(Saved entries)
________________________________________

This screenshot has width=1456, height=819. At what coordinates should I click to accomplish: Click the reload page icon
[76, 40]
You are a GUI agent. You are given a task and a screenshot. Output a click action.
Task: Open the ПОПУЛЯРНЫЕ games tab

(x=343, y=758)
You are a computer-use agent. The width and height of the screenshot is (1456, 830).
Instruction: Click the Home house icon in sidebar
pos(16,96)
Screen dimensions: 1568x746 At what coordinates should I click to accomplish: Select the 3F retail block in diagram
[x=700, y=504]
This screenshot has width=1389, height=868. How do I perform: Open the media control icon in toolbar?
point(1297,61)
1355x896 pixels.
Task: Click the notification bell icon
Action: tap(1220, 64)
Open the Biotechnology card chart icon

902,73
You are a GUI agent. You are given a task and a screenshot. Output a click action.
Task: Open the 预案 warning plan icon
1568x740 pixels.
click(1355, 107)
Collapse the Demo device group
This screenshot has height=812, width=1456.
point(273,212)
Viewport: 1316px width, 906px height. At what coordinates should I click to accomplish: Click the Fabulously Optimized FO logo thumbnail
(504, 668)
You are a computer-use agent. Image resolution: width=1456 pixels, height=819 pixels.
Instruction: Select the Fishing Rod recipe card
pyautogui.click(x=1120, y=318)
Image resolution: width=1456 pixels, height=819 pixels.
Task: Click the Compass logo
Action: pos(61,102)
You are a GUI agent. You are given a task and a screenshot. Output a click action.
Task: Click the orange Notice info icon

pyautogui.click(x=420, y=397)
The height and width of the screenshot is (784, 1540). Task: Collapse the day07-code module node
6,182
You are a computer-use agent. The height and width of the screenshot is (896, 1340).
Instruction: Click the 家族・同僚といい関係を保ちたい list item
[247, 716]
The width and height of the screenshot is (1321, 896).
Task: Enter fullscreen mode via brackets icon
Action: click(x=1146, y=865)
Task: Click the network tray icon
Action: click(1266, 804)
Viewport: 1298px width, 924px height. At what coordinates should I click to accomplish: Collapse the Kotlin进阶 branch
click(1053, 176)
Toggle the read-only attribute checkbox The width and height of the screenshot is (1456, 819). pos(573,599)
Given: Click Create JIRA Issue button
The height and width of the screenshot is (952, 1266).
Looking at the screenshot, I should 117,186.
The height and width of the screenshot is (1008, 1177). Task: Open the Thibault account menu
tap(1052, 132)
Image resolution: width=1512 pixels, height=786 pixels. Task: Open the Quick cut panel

________________________________________

■ **WORK ITEM**
Find "Task: Open the ПОПУЛЯРНЫЕ games tab" in the entries above and copy that whole line exactly, then each line after it through the line that contains "Collapse the Demo device group".

■ **SOLUTION FOR THIS TASK**
Task: Open the ПОПУЛЯРНЫЕ games tab

(x=343, y=758)
You are a computer-use agent. The width and height of the screenshot is (1456, 830).
Instruction: Click the Home house icon in sidebar
pos(16,96)
Screen dimensions: 1568x746 At what coordinates should I click to accomplish: Select the 3F retail block in diagram
[x=700, y=504]
This screenshot has width=1389, height=868. How do I perform: Open the media control icon in toolbar?
point(1297,61)
1355x896 pixels.
Task: Click the notification bell icon
Action: tap(1220, 64)
Open the Biotechnology card chart icon

902,73
You are a GUI agent. You are given a task and a screenshot. Output a click action.
Task: Open the 预案 warning plan icon
1568x740 pixels.
click(1355, 107)
Collapse the Demo device group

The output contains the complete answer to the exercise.